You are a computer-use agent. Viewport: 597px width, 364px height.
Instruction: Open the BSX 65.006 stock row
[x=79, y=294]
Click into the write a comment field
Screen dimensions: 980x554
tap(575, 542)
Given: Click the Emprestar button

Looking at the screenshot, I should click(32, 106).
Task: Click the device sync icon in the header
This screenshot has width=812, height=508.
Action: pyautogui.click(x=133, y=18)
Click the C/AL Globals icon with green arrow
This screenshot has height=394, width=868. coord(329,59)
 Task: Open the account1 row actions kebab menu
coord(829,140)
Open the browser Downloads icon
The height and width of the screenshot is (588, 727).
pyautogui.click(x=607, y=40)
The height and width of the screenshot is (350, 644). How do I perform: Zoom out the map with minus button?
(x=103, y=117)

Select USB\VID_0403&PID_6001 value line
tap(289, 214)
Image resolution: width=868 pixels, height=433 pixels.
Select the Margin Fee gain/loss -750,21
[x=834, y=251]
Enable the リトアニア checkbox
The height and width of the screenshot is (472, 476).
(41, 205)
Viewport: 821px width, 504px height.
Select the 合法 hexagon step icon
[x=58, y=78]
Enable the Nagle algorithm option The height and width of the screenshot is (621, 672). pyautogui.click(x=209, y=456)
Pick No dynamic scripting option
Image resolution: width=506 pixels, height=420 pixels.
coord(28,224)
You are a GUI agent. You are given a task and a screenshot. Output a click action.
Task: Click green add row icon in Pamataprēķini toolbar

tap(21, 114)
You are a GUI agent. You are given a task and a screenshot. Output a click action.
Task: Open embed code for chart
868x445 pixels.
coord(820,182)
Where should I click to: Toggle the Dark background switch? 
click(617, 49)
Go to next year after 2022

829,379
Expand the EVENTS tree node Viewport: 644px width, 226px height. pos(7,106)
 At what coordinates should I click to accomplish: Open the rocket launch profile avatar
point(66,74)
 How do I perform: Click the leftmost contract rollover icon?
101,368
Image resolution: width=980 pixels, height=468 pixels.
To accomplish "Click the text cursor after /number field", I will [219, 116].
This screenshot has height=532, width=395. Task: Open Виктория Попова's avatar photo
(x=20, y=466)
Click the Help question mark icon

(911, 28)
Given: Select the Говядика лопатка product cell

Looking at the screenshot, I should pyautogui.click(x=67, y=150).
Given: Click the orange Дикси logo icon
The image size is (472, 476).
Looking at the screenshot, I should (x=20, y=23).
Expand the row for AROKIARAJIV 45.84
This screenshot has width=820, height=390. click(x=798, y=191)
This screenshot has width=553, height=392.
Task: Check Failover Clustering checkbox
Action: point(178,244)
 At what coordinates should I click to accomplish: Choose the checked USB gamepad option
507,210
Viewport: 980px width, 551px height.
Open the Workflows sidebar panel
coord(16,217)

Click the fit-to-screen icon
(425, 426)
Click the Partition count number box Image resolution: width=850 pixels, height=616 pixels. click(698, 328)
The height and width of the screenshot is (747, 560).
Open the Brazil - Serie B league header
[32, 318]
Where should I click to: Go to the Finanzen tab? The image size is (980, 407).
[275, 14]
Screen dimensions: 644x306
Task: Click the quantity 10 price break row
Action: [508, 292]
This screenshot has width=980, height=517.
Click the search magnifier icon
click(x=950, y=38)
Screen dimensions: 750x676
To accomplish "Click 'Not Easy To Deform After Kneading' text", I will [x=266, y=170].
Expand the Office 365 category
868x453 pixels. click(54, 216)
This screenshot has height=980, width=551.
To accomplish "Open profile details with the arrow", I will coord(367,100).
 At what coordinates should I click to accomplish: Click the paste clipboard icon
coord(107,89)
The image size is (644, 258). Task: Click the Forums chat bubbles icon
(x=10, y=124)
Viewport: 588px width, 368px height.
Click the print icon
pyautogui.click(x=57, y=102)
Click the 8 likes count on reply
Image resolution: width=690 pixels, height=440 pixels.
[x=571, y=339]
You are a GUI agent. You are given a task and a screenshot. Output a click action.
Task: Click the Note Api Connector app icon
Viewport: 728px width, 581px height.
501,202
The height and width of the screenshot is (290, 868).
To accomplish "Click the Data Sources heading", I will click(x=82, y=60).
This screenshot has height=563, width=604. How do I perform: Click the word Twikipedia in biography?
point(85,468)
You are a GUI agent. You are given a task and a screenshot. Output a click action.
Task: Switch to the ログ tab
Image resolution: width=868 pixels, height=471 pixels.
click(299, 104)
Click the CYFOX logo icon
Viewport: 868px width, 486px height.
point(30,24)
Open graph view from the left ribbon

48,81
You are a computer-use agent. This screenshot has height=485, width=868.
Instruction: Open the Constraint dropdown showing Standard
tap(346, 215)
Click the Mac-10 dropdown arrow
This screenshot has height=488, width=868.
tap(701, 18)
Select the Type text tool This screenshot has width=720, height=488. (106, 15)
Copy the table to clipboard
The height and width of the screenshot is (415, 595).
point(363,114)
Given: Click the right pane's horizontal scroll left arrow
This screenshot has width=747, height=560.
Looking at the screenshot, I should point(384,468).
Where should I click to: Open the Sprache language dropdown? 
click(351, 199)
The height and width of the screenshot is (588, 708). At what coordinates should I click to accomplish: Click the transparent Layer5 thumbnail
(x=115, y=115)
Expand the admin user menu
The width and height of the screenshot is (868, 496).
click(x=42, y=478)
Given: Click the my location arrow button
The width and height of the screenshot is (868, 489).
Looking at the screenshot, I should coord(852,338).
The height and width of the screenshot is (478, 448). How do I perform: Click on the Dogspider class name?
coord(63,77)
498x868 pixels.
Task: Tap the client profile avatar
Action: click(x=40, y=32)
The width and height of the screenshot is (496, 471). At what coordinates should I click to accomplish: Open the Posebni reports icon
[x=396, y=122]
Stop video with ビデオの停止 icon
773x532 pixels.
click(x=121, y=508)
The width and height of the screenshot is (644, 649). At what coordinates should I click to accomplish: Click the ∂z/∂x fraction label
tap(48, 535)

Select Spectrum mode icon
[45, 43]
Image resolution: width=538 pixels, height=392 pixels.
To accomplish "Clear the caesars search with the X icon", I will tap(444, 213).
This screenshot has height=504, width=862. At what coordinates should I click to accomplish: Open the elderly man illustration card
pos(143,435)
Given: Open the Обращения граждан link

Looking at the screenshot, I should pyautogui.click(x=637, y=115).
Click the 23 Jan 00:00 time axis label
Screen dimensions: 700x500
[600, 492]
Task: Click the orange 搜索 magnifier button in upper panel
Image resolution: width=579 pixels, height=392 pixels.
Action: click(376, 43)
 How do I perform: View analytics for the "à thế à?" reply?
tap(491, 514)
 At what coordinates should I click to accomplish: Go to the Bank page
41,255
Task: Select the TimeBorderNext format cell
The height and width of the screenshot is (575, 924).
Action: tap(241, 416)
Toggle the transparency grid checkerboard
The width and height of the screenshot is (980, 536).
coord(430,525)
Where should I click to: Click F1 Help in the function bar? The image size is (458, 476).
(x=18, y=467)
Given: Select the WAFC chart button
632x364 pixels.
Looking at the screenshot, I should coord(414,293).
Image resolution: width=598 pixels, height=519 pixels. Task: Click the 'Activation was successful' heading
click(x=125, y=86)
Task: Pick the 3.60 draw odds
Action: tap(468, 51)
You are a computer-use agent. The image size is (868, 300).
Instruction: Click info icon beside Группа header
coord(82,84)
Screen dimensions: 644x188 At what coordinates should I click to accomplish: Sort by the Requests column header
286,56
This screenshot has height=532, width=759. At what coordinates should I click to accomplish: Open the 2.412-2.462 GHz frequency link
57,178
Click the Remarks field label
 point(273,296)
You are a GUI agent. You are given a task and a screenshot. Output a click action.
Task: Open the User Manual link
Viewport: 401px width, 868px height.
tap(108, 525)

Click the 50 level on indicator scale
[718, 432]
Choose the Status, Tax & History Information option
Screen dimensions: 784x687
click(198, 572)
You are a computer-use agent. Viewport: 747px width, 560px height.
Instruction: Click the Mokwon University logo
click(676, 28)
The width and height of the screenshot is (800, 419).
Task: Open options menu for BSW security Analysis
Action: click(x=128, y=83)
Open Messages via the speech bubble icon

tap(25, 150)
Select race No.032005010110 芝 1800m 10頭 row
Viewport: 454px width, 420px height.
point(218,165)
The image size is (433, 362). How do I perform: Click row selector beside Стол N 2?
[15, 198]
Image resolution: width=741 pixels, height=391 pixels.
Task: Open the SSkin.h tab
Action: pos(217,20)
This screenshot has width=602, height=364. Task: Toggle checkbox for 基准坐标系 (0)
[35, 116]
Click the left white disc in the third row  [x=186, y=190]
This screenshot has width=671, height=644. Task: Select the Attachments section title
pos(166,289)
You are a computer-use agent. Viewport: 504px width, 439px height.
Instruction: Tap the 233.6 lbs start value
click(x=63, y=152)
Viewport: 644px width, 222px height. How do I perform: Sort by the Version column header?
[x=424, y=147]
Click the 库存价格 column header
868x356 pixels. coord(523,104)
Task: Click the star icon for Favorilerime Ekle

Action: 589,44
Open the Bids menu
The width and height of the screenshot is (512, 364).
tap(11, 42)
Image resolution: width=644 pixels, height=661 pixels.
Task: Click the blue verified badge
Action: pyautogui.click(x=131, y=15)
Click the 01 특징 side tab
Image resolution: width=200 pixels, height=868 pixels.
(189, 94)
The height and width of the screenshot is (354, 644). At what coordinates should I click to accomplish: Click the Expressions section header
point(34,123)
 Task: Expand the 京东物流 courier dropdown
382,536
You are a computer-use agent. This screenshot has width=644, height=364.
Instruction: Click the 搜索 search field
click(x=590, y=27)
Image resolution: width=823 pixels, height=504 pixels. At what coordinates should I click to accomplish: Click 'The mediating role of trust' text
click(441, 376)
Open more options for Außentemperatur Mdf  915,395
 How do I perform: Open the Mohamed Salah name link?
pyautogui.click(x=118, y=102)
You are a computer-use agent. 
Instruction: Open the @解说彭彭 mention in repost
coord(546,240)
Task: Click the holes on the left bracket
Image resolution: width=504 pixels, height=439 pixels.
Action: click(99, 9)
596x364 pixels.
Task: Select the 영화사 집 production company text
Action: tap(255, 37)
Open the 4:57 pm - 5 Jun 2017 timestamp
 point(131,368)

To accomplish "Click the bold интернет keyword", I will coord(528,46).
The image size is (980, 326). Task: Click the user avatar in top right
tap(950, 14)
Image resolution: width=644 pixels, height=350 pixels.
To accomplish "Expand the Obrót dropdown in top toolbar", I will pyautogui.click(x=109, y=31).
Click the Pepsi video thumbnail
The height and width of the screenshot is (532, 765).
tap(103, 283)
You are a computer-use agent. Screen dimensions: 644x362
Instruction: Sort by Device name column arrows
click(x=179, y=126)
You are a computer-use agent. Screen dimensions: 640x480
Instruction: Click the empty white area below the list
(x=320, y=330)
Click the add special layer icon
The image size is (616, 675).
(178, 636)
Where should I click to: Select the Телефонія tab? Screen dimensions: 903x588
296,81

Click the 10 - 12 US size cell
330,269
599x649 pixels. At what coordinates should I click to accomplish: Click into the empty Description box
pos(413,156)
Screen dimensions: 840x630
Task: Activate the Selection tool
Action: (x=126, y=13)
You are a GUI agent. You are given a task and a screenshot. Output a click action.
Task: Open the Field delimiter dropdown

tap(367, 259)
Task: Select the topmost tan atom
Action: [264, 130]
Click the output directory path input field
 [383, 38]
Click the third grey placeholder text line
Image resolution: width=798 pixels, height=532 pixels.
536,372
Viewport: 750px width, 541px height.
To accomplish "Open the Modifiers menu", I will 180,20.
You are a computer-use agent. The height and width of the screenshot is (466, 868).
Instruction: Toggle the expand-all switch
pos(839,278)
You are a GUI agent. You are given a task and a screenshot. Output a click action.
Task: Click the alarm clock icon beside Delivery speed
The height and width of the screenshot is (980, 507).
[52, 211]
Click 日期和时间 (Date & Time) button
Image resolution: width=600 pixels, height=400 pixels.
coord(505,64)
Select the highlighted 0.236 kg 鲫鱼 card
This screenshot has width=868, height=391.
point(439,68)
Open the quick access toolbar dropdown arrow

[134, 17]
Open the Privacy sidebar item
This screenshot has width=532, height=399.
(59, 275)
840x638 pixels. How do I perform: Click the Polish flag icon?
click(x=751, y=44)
:::
Check every line above for the string "number", and copy the ones that have it.

» **Completed task**
To accomplish "Click the text cursor after /number field", I will [219, 116].
Click the Partition count number box Image resolution: width=850 pixels, height=616 pixels. click(698, 328)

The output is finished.